Le Représentant spécial conjoint du HCR et de l’OIM pour les réfugiés et les migrants vénézuéliens a insisté sur la légitimité des données sur les réfugiés, ajoutant que si on tenait compte de toutes les vidéos de franchissement aux points de passage transfrontaliers, on dépasserait de loin le chiffre de quatre millions. Mais, a-t-il ajouté, nous avons choisi de ne pas tenir compte des passages irréguliers. Il a ensuite expliqué avoir été invité l’an dernier par le Gouvernement vénézuélien et a indiqué qu’il avait rencontré le Ministre des affaires étrangères. Il a assuré n’avoir jamais donné la moindre indication qu’il ne serait pas disposé à se rendre à Caracas, mais qu’il avait simplement demandé qu’un programme de travail soit préparé, « ce que j’attends toujours », a-t-il précisé.

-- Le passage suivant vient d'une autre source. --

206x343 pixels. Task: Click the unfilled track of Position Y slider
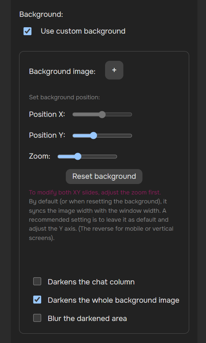114,135
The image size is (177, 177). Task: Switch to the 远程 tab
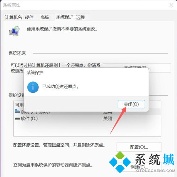click(80, 17)
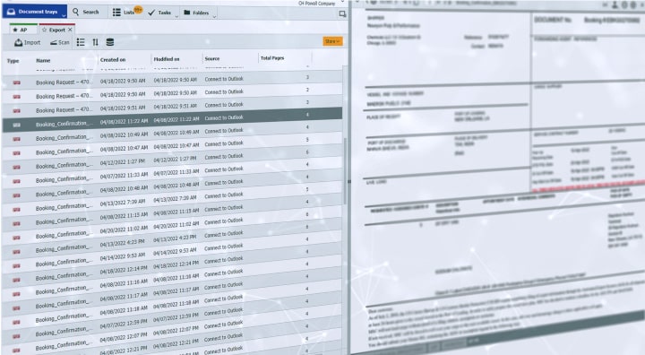Expand the Folders dropdown arrow
645x355 pixels.
[214, 16]
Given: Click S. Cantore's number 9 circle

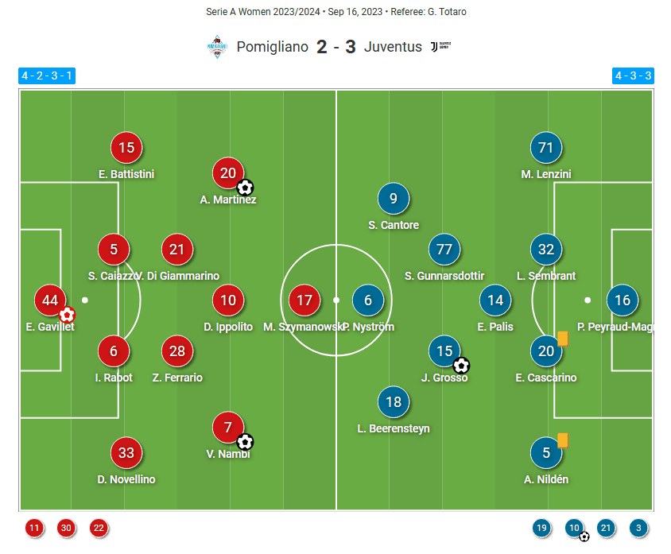Looking at the screenshot, I should [394, 199].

À son tour, la professeure à la faculté de médecine de l’Université Johns Hopkins a expliqué que les données avaient été compilées sur la base de visites sur le terrain, entres autres. Elle a souligné que la mortalité maternelle et infantile avait augmenté de manière significative avant même l’imposition des sanctions économiques, précisant que ces données avaient été fournies par le Gouvernement vénézuélien lui-même
Reprenant la parole, le représentant du Venezuela a ensuite affirmé que son gouvernement était en possession d’un courrier signé par M. Stein dans lequel ce dernier indiquait qu’il ne pouvait pas se rendre au Venezuela. « Nous avons la preuve », a-t-il dit.